La luna, sobre todo la luna llena, ejercía una verdadera fascinación sobre Colás. Cuando emergía completamente redonda y pálida por detrás de las altas colinas que dominaban la ciudad, Colás sentía una llamada irresistible hacia ella.
Su obsesión era ir a cogerla, para regalarla a su sobrinillo, el hijo mayor de su hermana, que, hasta que tuvo seis años, fue su mejor amigo, con el que se entendía de igual a igual. Pero ahora el sobrinillo era un mozo de veintitantos años, que sonría con pena las manías de su tío.
Colás con Nino formaban la pareja de tontos de la ciudad. Era frecuente verlos juntos. Nadie, ni Dort ni los otros niños, rehusaba prestar atención por un momento a las palabras incoherentes de estos dos pacíficos niños de cuarenta años.
Colás no era capaz de trabajar, aunque, en verdad, tampoco rechazaba los recados sencillos que su hermana le pedía, siempre que fuese a lugares y personas ya conocidos. Nino, en cambio, sabía hacer faenas de peón, pero sin iniciativas. Se le explicaba practicando la tarea a realizar, y él la repetía mecánicamente hasta que se le decía basta.
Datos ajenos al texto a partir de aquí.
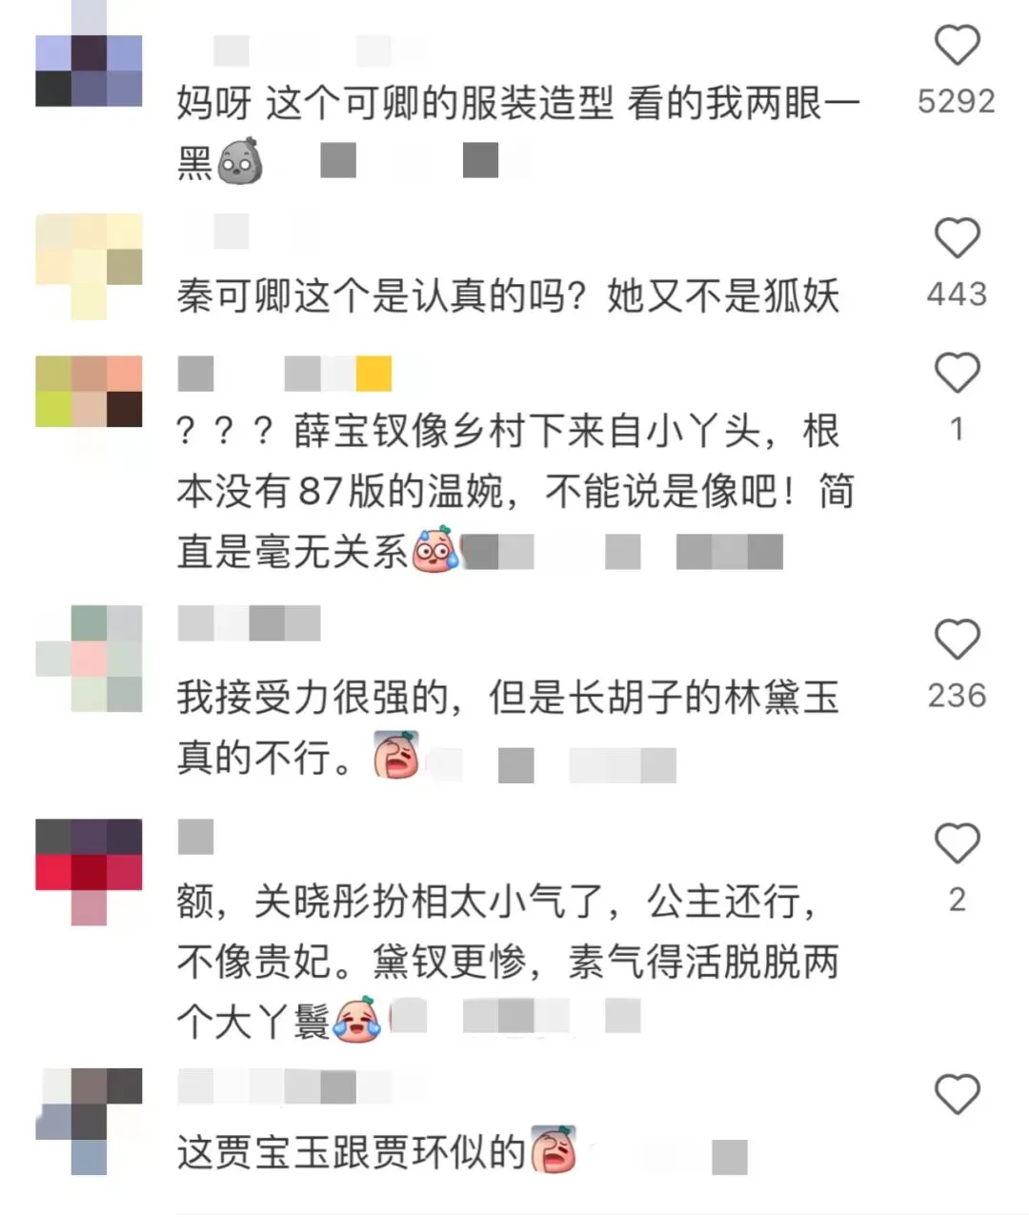Viewport: 1029px width, 1217px height.
Task: Like the comment with 5292 likes
Action: click(x=957, y=46)
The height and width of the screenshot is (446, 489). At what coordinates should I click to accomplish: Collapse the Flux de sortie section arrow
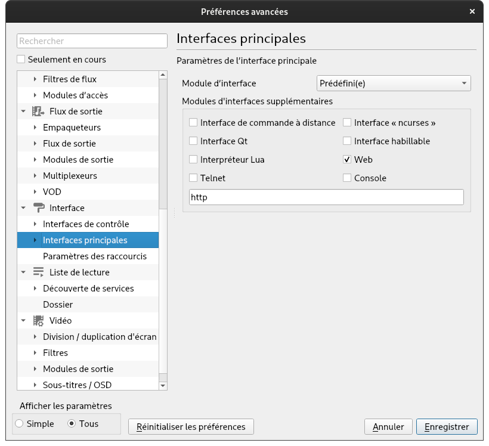[x=23, y=112]
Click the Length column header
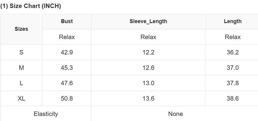 click(233, 21)
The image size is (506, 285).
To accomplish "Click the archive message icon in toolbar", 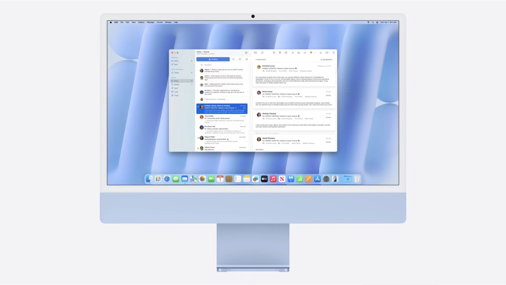I will pos(274,53).
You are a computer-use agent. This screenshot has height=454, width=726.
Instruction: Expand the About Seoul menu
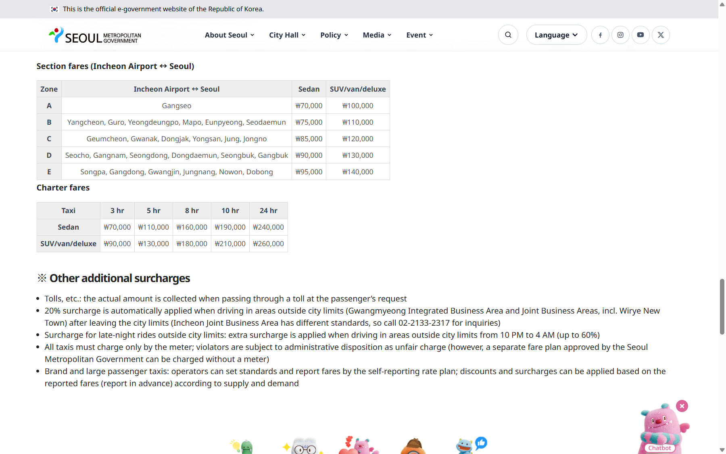[229, 35]
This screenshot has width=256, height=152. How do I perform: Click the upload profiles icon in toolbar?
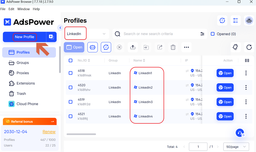coord(133,47)
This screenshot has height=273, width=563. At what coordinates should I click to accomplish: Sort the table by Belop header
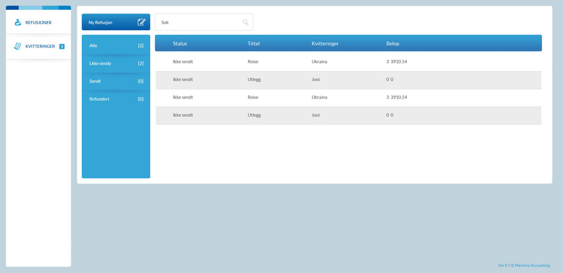tap(393, 44)
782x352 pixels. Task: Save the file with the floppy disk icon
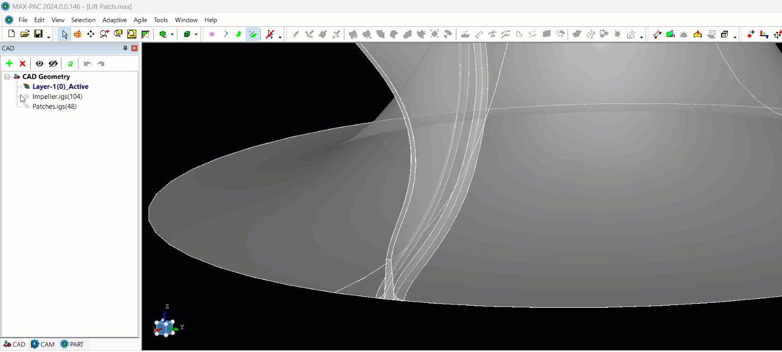point(39,34)
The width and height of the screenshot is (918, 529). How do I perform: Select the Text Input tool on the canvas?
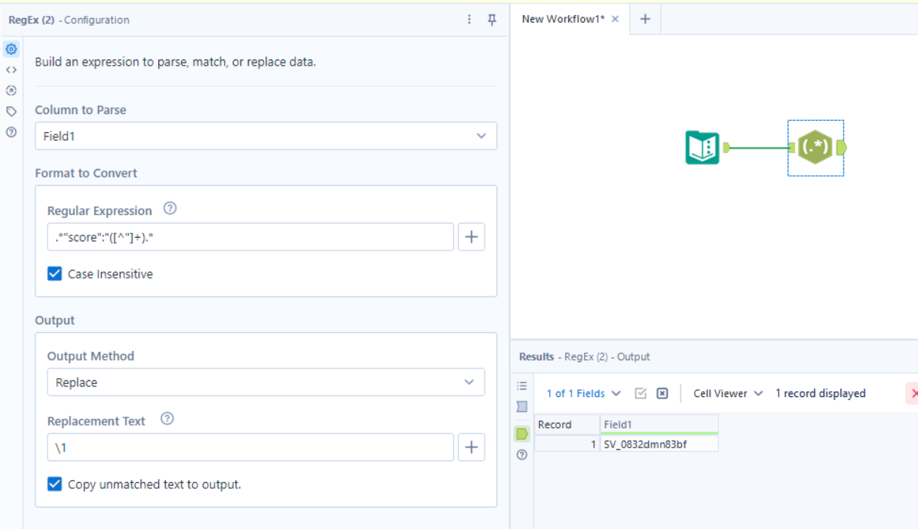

Colás convenció a Nino y, un día, cuando la plenitud lunar apuntaba por el horizonte, se encaminaron cerro arriba, para cogerla y traerla a casa en una cesta que Nino cogió, por genial iniciativa propia. Cuando llegaron a la cumbre, la luna estaba demasiado alta. La miraron durante un rato, y regresaron a la ciudad, haciendo planes para el día siguiente. Colás, en su traza peculiar de andar, penduleaba exageradamente el brazo derecho sin coordinación con el izquierdo, y giraba la cabeza a derecha y a izquierda, mirando a todas partes para repartir sonrisas. Nino no desparramaba la vista, pero iba atento a los que se cruzaban, para sonreírles también.
Al otro día, volvieron a subir. A la cesta, Nino añadió una escalera de mano, una cuerda y un saco. De nuevo, cuando llegaron, la luna estaba ya muy alta, y, aunque treparon a la escalera, no la pudieron tocar. Habían llegado demasiado tarde, y pensaron que tenían que estar en la cumbre antes de que apareciera, para agarrarla por sorpresa.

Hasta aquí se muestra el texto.